*EXERCISE DATA*
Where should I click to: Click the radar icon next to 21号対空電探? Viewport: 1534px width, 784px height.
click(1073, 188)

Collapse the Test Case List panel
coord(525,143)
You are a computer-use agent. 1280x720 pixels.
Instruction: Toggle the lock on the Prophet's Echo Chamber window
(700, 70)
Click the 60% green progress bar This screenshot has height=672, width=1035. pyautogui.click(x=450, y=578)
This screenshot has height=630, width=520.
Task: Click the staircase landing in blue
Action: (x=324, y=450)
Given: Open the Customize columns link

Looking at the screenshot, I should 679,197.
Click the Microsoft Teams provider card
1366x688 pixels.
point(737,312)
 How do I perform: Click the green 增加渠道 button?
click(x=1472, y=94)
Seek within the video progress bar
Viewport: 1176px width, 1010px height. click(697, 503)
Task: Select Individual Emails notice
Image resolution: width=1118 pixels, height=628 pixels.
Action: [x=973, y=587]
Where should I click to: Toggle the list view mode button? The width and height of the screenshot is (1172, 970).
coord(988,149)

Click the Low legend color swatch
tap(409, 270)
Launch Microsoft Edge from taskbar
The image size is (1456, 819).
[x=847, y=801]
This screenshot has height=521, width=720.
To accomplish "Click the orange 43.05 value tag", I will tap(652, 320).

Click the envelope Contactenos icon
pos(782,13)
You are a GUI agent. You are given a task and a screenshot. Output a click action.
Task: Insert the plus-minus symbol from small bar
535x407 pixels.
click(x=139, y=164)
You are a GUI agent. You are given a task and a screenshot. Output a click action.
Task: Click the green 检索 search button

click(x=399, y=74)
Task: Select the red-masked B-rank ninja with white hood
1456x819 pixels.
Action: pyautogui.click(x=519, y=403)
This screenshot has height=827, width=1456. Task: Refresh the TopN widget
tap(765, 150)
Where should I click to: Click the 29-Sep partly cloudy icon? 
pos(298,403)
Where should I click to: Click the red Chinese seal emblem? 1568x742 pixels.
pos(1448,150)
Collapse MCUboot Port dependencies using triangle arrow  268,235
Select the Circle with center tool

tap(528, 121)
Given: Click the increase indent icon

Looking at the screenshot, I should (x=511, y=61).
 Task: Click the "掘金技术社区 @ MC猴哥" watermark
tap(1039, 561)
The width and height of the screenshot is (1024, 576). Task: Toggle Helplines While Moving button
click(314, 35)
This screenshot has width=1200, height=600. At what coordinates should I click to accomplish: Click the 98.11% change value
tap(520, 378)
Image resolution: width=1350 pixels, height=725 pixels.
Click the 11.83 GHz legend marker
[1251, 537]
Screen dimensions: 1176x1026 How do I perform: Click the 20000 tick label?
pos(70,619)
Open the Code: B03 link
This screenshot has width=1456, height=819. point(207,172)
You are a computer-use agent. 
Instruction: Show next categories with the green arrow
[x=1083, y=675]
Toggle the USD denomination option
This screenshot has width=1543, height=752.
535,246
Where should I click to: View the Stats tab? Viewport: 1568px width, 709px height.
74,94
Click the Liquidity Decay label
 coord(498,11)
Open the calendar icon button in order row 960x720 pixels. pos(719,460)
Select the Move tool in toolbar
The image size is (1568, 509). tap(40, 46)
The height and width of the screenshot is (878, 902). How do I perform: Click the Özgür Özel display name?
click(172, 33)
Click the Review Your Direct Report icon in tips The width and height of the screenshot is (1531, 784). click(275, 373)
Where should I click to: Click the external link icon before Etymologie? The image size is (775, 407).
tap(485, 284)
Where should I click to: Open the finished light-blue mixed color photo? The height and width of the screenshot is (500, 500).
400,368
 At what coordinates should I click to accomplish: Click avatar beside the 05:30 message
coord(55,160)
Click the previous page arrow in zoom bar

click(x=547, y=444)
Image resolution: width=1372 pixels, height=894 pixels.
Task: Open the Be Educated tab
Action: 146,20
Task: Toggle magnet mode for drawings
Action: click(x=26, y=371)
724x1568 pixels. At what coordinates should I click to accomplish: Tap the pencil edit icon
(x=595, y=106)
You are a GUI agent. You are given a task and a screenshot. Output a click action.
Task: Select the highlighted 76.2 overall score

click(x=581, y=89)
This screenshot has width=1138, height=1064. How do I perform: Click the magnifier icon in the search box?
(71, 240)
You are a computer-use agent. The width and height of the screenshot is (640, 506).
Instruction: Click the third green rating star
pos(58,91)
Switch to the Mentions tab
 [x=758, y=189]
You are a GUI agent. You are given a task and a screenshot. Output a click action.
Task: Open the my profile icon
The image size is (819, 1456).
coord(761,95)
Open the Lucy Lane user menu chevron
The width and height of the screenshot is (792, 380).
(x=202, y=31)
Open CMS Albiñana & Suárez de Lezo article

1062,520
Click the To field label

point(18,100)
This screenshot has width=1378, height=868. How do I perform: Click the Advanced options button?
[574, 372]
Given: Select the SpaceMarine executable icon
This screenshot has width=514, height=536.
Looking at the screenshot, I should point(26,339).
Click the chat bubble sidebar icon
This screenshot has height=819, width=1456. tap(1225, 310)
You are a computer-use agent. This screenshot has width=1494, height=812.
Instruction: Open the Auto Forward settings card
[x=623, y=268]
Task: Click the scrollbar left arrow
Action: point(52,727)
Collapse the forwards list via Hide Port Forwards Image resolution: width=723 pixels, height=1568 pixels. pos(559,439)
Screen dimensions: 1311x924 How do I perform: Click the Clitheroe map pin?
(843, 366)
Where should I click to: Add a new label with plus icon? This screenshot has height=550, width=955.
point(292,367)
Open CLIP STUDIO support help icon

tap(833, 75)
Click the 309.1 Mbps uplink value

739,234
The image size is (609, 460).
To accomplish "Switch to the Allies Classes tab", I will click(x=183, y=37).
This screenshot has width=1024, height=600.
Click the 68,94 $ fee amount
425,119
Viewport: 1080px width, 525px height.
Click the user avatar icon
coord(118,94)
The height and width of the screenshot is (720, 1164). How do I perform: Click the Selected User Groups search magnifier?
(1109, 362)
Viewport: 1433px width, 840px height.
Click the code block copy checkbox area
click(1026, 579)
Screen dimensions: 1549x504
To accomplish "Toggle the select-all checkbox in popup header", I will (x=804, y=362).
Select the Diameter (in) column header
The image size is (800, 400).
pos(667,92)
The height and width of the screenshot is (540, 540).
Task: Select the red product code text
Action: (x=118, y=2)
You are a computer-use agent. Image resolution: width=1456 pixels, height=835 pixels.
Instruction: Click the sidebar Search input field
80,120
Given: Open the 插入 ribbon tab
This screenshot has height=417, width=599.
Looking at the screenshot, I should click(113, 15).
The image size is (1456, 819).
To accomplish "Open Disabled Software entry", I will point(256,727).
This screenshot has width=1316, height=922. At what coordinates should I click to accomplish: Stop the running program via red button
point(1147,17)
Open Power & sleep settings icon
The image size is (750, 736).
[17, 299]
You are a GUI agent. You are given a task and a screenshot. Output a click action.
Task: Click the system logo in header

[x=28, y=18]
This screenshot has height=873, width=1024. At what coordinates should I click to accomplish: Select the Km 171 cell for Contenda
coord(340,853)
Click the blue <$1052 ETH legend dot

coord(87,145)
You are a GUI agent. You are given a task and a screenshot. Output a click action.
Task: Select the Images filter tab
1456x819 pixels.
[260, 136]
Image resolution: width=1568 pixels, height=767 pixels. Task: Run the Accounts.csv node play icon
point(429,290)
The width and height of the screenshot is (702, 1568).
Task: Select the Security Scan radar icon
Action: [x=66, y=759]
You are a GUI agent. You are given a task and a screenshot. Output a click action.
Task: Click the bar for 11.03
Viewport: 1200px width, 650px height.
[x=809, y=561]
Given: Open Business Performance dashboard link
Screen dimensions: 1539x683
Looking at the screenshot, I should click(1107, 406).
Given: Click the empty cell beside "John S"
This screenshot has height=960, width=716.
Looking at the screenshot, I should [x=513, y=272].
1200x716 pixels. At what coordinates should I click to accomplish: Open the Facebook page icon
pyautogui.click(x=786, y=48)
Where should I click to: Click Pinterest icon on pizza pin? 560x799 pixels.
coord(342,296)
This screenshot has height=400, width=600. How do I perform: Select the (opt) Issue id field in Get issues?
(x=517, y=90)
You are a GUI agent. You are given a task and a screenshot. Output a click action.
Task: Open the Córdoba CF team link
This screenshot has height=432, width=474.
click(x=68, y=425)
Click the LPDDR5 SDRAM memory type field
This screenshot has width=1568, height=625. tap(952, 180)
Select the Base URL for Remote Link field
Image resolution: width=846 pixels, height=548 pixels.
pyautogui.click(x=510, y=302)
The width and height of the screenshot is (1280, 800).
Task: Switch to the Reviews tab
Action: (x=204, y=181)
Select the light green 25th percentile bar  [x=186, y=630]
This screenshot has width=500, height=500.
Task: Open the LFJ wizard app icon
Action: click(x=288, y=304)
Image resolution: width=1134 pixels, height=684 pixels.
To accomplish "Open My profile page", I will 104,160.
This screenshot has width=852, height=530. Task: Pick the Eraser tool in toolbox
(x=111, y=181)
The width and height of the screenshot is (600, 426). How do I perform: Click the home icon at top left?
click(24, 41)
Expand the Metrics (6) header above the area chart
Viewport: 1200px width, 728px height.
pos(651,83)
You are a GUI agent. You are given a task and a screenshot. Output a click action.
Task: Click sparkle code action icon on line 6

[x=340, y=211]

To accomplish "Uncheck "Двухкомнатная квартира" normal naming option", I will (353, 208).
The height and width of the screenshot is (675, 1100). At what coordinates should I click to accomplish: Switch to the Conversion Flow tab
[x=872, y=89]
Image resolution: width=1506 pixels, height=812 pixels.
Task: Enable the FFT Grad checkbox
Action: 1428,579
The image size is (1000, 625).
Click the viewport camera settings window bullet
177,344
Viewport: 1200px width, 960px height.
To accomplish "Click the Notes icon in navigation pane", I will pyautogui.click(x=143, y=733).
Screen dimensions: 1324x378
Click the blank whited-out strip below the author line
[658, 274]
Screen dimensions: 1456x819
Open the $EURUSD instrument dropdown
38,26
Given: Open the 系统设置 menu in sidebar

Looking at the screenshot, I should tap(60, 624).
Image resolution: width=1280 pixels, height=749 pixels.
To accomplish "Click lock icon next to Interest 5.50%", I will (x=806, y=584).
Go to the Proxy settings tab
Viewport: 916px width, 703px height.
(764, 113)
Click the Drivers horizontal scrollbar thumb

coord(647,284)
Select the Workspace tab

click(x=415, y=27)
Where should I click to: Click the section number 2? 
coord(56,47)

*GIVEN INSTRUCTION*
Copy the records above word for word, from their first line through the line that contains "Action: (x=324, y=450)".

*RESPONSE TO THIS TASK*
Where should I click to: Click the radar icon next to 21号対空電探? Viewport: 1534px width, 784px height.
click(1073, 188)

Collapse the Test Case List panel
coord(525,143)
You are a computer-use agent. 1280x720 pixels.
Instruction: Toggle the lock on the Prophet's Echo Chamber window
(700, 70)
Click the 60% green progress bar This screenshot has height=672, width=1035. pyautogui.click(x=450, y=578)
This screenshot has height=630, width=520.
Task: Click the staircase landing in blue
Action: (x=324, y=450)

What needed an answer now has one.